What do Safety, St Francis & my builder have in common?

You receive a panic phone call from your broker sometime in 1987 advising you to sell all your shares in Alcoa. In less than one year later, you discover that you missed out on a record profit (and counting).  What actually happened is that your broker listened to the inaugural speech of the new Alcoa CEO and ex-public servant (Paul O’Neil). And O’Neill started like this:

I want to talk to you about worker safety. Every year, numerous Alcoa workers are injured so badly that they miss a day of work. Our safety record is better than the general American workforce, especially considering that our employees work with metals that are 1500 degrees and machines that can rip a man’s arm off. But it’s not good enough. I intend to make Alcoa the safest company in America. I intend to go for zero injuries… Now before I go on, I want to point out the safety exits in this room…

According to Charles Duhigg in The Power of Habits, the audience was shell-shocked and confused.
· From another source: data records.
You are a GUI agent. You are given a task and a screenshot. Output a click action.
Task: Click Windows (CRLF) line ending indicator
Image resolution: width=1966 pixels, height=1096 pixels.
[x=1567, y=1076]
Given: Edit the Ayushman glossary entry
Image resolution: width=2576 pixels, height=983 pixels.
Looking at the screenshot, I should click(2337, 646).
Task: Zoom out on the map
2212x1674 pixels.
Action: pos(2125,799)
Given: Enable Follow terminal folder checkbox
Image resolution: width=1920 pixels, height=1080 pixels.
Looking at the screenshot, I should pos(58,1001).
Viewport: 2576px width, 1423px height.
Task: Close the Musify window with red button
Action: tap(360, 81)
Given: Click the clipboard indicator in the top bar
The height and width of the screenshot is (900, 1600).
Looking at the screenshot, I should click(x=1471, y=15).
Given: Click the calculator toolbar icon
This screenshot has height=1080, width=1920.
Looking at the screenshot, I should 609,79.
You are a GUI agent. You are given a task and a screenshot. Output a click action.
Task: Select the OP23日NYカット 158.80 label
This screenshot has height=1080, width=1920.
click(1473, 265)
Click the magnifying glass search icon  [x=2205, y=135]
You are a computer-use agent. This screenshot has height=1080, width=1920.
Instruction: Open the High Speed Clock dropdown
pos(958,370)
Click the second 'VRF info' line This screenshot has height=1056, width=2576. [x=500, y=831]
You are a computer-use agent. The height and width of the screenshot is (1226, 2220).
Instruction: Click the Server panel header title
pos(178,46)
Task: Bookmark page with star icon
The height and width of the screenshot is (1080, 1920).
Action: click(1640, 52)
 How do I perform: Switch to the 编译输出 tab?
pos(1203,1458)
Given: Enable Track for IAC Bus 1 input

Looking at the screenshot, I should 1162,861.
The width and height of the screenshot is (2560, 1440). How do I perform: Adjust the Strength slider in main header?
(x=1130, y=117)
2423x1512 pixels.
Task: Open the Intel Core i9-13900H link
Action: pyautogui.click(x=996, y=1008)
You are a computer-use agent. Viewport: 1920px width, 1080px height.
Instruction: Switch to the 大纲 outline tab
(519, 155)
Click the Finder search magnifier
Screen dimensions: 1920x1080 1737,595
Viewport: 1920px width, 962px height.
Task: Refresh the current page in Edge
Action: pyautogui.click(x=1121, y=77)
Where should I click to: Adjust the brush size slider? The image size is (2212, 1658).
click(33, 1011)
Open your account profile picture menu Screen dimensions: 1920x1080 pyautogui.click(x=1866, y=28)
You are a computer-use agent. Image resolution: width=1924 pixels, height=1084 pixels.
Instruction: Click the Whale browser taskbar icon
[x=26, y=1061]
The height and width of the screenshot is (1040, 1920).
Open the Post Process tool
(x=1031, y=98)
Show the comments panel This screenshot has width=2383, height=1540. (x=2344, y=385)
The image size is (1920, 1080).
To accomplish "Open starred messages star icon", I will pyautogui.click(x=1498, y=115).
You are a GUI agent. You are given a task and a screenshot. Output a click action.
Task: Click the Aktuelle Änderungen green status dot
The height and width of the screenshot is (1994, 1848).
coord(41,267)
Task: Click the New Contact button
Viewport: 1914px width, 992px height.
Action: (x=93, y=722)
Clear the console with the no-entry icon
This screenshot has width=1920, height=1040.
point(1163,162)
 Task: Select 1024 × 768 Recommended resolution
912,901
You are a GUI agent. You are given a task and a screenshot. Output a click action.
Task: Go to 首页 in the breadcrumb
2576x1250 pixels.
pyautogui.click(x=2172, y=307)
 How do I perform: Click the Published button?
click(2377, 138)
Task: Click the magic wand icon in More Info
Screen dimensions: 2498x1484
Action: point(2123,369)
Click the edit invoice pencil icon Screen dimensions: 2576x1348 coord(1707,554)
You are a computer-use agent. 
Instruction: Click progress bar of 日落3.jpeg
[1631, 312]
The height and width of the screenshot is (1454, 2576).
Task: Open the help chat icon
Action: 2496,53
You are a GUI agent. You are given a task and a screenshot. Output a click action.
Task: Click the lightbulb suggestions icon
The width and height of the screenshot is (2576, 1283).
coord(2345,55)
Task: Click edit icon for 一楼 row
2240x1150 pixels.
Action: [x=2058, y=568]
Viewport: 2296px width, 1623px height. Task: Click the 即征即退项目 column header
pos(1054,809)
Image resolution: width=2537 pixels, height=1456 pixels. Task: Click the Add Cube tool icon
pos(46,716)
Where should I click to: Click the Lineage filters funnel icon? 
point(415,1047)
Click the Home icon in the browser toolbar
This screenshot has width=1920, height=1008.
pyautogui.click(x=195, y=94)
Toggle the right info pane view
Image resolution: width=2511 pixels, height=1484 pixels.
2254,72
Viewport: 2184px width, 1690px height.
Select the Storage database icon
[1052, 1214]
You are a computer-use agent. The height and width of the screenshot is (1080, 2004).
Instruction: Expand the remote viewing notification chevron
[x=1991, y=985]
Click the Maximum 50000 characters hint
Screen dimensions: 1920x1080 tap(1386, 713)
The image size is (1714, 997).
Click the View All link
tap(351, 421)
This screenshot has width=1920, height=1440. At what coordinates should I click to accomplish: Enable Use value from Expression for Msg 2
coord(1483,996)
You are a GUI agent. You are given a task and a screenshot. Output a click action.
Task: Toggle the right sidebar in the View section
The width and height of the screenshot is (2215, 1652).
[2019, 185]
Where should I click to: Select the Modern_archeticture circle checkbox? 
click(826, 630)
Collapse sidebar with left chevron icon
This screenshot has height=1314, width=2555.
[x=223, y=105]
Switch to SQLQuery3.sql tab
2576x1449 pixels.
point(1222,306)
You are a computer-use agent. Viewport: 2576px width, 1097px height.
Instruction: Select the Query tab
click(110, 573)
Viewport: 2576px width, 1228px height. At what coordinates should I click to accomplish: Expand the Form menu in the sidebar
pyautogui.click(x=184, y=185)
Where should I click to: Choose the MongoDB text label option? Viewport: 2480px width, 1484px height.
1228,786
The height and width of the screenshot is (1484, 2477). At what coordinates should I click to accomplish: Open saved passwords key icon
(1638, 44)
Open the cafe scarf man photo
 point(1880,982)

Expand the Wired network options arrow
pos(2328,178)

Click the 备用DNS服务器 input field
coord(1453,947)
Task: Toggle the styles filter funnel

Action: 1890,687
There was no mention of higher profits, lower costs, taxation, business regulations, or any other buzzwords.  After some silence, they raised their hands for their stock-standard questions about  the ‘company’s capital ratio’, the ‘synergistic market advantage’, ‘the aerospace division’…etc.. O’neill added:

I am not certain you heard me. If you want to understand how Alcoa is doing, you need to look at our safety figures…If we bring our injury rates down, it won’t be because of cheerleading ….it will be because the individuals at this company… have devoted themselves to creating a habit of excellence. Safety will be an indicator that we’re making progress in changing our habits across the entire institution.

Within one year, Alcoa’s record profits hit a record high and the company’s income grew fives times within just over a decade.

The secret? O’Neill identified what Duhigg calls a ‘keystone habit’. Solve for that, and almost everything else will fall into place. For Alcoa to achieve zero-injury workplace, they implemented flawless communication systems (the precursor to emails) and maintained impeccable regiments of training, monitoring and maintenance that dove (not only safety) but efficiency through record levels.

Now if you ask St Francis he would call “keystone habit’ something more mundane:

Start by doing what’s necessary; then do what’s possible; and suddenly you are doing the impossible.”

When he saw me fussing over this or that in our home renovation, and after he offered to re-do it all, my builder said to me ‘We have a saying in my country: If you are healthy, you have 1000 wishes, but if you are not healthy, you only have one wish’.


If you can think of anything more necessary than the health and safety of your team before you can achieve the impossible, let us hear it. If not, remember (and do) The Necessary and everything else will perfectly fall in place.

So work safely and do the impossible.